The result is a great feature in today’s Guardian:
http://www.theguardian.com/society/2013/nov/20/bedroom-tax-hardest-hit-wales-uk
Her family’s plight is well known to us, but now the whole country knows how this savage policy is biting her:
“Kay Harris is stressed. For 47 years, her entire life, she has lived in Bettws, an ex-mining village in the south Wales valleys. She’s raised her two children here, and her extended family all live nearby. But since the introduction of the bedroom tax in April, she has found herself in arrears for the second time in six months, and is worried she may be forced to leave.
The first visit from her housing association came in August, with a demand for £172. A few months later, when we meet in Cardiff, at a meeting for tenants, landlords and campaigners to discuss the impact of the bedroom tax in Wales, another letter has arrived. “It’s a real struggle. I had a letter just this morning, saying I was £122 in arrears. I can’t afford to pay it,” she says. “I’m supposed to be paying £11.41 a week for this one bedroom, and they’ve put it up to £15.01 a week so that I can clear my arrears. But I just can’t afford it”.
The bedroom is small, and only fits a bed. Harris uses it for her two grandchildren when they stay over occasionally.
Harris’s situation is typical in Wales, where 40,000 tenants have been hit by the cut in housing benefit on any bedroom deemed to be unoccupied, representing 46% of the social rented sector – the highest proportion of anywhere in the UK. Living with her husband in a three-bedroom semi-detached house in an area that was once booming, but now suffers from high unemployment, there is nowhere else for her to go because the Welsh housing stock doesn’t reflect the changing economy.

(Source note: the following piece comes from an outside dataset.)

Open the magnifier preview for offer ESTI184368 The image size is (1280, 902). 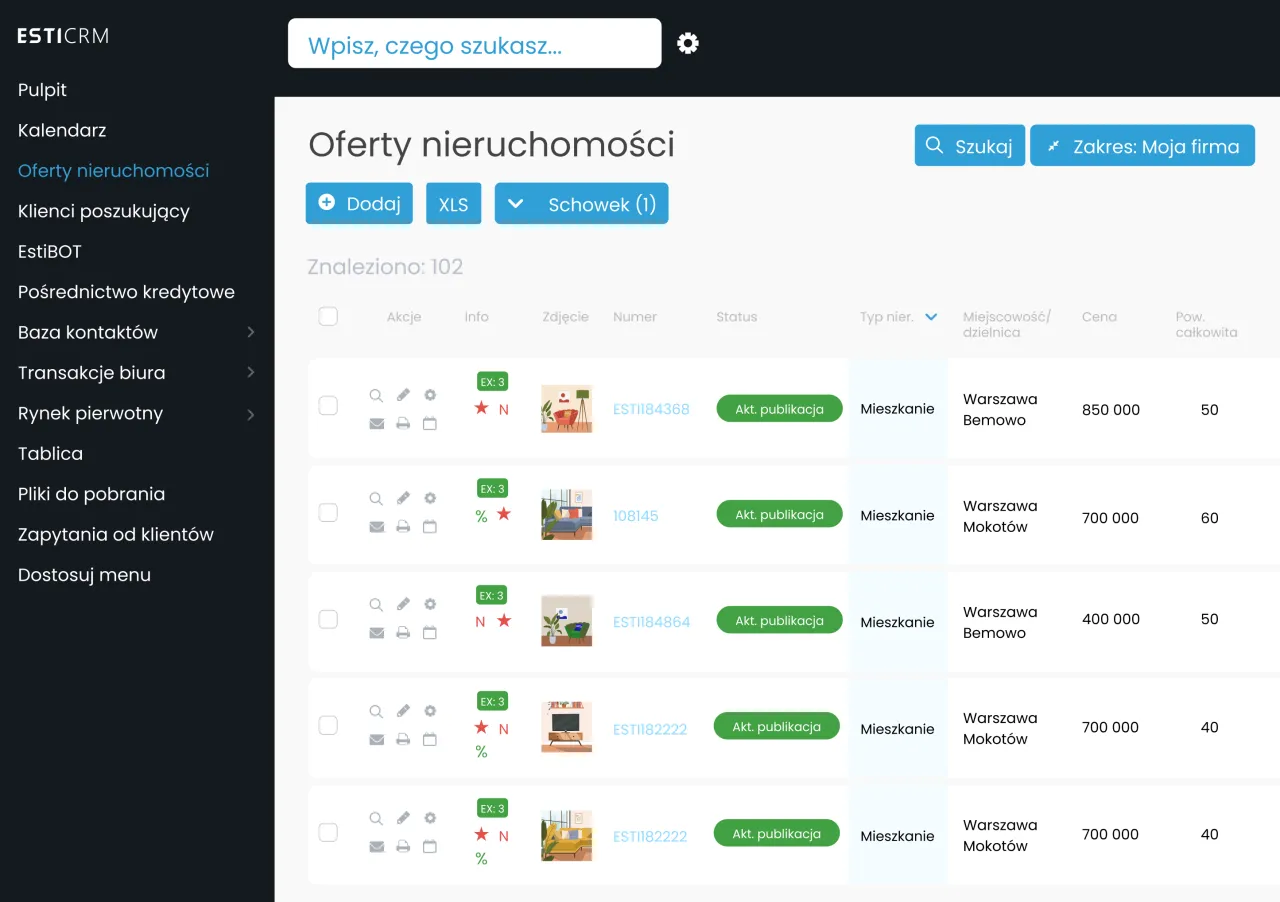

The personal fallout of Harris’s financial woes grows with each demand for arrears. “I’m depressed. I’m very depressed. It’s even causing rows. The letter this morning, that caused a row. It’s not only me, it’s everyone, everybody is getting these letters,” she says. “I had an interview with the housing association and I told them to downsize me. ‘We can’t’, they told me, ‘We’ve got no one-bed or two-bed houses.’ So there’s nothing I can do. I’ve got absolutely no options.”

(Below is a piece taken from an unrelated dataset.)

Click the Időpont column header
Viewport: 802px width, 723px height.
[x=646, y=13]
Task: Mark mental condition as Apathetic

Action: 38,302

Her story is now going international. This evening I had a German TV network ringing me to discuss the campaign in Bridgend and to ask what I knew of Kay Harris. I explain that I have known her family well for quite a few years and that it was their situation that helped prompt me to get involve in the cross-party initiative with Tim Thomas (PC).
They are going to contact Kay and look to feature her in their story, which looks set to savage this Tory class warfare.
Well done Kay! Your courage and determination not to accept this is inspiring people everywhere. I remain optimistic that you will prevail and keep your home of so many years.